## WHAT THE TASK REQUIRES
Rewrite the stored dataset items from the line with "The width and" through the line with "Action: [x=235, y=148]", substituting "Export" for "Share" and keeping everything else the same.

[Stored dataset items]

+ + + + + + +

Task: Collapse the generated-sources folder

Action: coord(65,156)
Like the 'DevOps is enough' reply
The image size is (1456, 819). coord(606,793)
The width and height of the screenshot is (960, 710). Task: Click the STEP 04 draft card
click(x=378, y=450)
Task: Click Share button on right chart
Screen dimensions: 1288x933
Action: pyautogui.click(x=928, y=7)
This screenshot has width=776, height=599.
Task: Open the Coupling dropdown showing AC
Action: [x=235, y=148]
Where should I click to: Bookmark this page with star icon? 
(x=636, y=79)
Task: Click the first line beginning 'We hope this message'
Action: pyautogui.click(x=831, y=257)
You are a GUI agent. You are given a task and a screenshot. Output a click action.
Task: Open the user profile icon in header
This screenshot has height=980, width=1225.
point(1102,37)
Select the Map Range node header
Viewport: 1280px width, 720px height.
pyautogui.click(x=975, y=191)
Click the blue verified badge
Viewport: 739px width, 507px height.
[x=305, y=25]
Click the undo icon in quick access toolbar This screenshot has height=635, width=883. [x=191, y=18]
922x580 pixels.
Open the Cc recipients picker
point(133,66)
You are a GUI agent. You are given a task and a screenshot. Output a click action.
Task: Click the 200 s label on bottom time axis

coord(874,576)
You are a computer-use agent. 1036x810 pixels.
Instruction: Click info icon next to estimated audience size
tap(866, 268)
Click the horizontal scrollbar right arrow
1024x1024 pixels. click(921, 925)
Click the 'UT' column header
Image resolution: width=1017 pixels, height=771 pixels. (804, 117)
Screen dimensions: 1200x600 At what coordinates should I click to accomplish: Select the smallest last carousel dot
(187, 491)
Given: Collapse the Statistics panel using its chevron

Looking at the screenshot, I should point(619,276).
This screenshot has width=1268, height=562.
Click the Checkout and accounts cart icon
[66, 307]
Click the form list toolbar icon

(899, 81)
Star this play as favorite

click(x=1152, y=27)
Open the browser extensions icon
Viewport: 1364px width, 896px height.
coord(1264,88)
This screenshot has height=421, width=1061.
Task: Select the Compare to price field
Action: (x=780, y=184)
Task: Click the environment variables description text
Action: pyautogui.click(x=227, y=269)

+ + + + + + +

## RESULT BELOW
The width and height of the screenshot is (960, 710). Task: Click the STEP 04 draft card
click(x=378, y=450)
Task: Click Export button on right chart
Screen dimensions: 1288x933
Action: pyautogui.click(x=928, y=7)
This screenshot has width=776, height=599.
Task: Open the Coupling dropdown showing AC
Action: [x=235, y=148]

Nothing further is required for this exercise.